Slower than Linux? Back up your claim. Source?


----------



## bauhaus (Nov 17, 2013)

vRozenSch00n said:


> @wlanboy Love your tutorial. FreeBSD is a lot more easier to install nowadays and even though slower than Linux, it is still in an ongoing development.


What? All *BSDs talk better with the hardware, so to speak. The only issue I have with *BSDs is their lack of specific hardware support. I have used/try openBSD, netBSD, freeBSD, and lately dragonflyBSD and pcBSD and they always ran faster and smoothly than LINUX, wich I also love btw


----------



## vRozenSch00n (Nov 17, 2013)

Echelon said:


> Slower than Linux? Back up your claim. Source?


What I mean is slower in development compared to Linux distros (I think it is related to specific hardware support). Thankfully, there are good people who develop other BSD strains: openBSD, netBSD, freeBSD, dragonflyBSD and pcBSD. 

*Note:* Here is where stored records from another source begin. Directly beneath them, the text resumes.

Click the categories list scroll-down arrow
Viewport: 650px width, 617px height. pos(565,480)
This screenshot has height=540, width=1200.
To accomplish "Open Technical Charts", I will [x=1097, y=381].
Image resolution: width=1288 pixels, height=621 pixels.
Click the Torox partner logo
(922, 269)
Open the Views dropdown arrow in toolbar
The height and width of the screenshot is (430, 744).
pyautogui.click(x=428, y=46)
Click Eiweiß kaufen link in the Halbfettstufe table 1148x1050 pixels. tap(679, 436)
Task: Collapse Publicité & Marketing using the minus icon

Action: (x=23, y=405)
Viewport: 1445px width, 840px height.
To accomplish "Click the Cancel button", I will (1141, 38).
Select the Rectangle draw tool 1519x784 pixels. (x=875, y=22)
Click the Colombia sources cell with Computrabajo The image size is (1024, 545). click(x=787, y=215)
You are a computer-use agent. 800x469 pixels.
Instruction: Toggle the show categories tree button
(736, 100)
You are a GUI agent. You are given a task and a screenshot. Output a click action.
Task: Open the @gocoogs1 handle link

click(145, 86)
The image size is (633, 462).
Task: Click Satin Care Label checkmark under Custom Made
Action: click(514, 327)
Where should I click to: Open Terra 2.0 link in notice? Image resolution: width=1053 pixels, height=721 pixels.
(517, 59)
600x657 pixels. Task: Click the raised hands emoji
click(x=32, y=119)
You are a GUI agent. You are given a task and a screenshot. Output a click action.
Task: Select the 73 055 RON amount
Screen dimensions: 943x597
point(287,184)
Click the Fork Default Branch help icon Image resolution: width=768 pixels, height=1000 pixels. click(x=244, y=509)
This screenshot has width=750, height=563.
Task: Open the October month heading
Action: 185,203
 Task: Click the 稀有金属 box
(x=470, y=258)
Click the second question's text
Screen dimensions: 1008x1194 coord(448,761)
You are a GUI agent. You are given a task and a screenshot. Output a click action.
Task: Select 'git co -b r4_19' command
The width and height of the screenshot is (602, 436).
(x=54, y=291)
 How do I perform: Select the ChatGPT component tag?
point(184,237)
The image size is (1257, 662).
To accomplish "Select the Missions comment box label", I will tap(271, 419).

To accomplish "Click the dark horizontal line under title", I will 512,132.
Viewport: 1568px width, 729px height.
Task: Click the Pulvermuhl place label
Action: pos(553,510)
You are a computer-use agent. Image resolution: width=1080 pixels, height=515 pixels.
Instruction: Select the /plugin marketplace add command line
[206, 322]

I have Windows 8.1, Debian 7 and pcBSD in my PC and I love them all for each one uniqueness.


----------



## vRozenSch00n (Nov 17, 2013)

bauhaus said:


> What? All *BSDs talk better with the hardware, so to speak. The only issue I have with *BSDs is their lack of specific hardware support. I have used/try openBSD, netBSD, freeBSD, and lately dragonflyBSD and pcBSD and they always ran faster and smoothly than LINUX, wich I also love btw


I can concur this


----------



## wlanboy (Nov 17, 2013)

Next part IPv6!

1. Register at .tunnelbroker.net.

2. Get your tunnel running: There is a tutorial for that.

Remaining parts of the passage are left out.